Grubiutki, mały i niepozorny Meksykanin półtora roku temu pokonał AJ-a przed czasem i odebrał mu pasy IBF/WBA/WBO wagi ciężkiej. Stracił je jednak w rewanżu, gdy wszedł do ringu z ogromną nadwagą. Potem rozeszły się jego drogi z dotychczasowym szkoleniowcem. Panowie nie rozstali się w najlepszych stosunkach. Robles wierzy jednak w schemat, który sprawi championowi problemy za każdym razem.
- Jeśli uderzysz lewym prostym w klatkę piersiową, albo lewym na korpus, a potem uderzysz prawą ręką ponad jego lewą, wtedy według mnie Joshua jest trochę bezbronny. Widać to było również w potyczce z Powietkinem. On także trafił prawą ręką. Zresztą większość tych, którzy ranili Joshuę, robiło to właśnie prawą ręką, to klucz do sukcesu przeciwko niemu. Joshua powinien popracować nad tym elementem w obronie - przekonuje Robles.
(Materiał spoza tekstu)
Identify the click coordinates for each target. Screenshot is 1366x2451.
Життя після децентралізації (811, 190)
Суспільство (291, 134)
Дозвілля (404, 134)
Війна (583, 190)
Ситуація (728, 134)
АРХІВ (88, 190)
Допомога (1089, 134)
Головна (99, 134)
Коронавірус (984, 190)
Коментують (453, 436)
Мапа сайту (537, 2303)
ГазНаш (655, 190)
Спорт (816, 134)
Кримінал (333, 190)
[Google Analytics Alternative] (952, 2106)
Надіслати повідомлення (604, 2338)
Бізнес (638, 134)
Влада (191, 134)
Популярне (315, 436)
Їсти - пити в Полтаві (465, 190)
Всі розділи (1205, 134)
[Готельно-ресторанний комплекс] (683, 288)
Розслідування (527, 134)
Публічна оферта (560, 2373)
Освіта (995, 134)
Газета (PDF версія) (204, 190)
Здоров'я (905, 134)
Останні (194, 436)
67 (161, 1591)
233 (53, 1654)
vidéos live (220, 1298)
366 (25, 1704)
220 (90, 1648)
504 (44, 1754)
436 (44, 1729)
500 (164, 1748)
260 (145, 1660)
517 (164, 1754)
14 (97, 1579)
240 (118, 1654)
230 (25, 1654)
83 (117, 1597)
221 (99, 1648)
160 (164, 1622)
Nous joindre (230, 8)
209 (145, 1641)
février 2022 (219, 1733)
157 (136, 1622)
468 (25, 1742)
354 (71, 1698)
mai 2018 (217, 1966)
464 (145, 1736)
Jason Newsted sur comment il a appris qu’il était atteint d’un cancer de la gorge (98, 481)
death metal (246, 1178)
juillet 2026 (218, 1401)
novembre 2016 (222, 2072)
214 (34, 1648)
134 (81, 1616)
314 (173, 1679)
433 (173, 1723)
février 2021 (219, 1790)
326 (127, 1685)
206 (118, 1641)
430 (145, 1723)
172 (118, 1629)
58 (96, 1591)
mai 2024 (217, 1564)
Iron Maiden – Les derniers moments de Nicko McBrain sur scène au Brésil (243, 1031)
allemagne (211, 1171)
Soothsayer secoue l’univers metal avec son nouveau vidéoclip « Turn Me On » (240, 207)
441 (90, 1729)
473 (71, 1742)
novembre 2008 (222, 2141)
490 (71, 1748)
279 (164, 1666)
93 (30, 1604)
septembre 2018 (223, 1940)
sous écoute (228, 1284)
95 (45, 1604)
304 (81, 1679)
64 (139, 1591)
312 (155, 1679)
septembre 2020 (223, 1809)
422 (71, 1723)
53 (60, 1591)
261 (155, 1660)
- Joshua to świetny zawodnik i świetna osoba, bywa jednak nieco zbyt wrażliwy na ciosy rywali. Jest tylko człowiekiem i również popełnia błędy, które zresztą wykorzystaliśmy w czerwcu 2019 roku. Pojedynek z Pulewem wcale nie musi być dla niego spacerkiem. Oczywiście Andy Ruiz jest dużo szybszy niż Pulew, ale z drugiej strony to bardzo doświadczony zawodnik i jeśli dokładnie przestudiowali boks Joshuy, to może mieć szansę - dodał ceniony w tym biznesie trener.
Wilder tez się złożył jak scyzoryk po ciosie Fury'ego w okolice skroni i ucha.